'''
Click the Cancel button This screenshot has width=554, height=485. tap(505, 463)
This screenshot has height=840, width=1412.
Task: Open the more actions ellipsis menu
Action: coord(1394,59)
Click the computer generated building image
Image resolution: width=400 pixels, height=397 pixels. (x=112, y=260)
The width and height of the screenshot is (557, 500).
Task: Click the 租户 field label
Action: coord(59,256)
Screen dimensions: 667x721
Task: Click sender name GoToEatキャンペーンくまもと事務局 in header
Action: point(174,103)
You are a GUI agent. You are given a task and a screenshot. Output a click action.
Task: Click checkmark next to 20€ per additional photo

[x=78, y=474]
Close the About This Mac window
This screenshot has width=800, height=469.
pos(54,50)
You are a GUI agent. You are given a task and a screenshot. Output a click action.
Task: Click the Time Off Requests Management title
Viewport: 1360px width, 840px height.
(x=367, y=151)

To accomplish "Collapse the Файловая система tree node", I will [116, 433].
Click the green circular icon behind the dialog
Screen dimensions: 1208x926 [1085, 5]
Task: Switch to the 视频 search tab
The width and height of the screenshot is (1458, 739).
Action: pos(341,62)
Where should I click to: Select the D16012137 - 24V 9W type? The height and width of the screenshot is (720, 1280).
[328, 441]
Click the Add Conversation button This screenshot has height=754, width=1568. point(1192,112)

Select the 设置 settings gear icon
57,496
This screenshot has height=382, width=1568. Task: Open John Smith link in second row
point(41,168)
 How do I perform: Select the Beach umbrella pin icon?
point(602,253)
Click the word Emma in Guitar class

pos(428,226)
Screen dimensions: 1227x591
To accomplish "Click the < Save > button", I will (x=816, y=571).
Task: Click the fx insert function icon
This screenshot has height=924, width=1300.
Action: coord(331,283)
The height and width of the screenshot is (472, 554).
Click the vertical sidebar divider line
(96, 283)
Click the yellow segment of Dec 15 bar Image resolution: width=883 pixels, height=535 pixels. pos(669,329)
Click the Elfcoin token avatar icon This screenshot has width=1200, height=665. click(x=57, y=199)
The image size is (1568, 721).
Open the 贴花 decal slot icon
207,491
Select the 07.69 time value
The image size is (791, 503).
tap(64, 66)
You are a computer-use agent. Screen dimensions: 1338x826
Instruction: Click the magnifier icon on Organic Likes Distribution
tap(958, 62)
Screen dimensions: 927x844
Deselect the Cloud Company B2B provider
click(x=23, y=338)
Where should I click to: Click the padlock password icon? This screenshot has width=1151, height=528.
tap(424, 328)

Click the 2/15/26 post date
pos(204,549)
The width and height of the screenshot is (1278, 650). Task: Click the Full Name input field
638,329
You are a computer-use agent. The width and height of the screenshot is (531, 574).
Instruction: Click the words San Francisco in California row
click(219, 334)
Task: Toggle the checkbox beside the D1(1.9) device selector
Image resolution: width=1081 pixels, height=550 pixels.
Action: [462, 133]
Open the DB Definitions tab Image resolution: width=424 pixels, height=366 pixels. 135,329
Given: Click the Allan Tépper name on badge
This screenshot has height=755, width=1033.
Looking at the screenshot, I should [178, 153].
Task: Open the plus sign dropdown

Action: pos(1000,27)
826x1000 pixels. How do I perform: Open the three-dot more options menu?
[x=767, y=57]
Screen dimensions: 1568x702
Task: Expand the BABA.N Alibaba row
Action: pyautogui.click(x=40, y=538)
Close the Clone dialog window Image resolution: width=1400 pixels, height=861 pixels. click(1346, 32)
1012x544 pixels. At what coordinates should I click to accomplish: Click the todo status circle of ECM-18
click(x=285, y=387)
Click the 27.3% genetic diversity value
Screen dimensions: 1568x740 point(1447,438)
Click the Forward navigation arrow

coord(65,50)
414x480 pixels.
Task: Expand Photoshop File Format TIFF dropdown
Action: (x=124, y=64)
'''
• YOUR OBJECTIVE
Check every line of the listing for the string "Close" and report how many lines have it, as a number alone.

• EXERCISE RESULT
2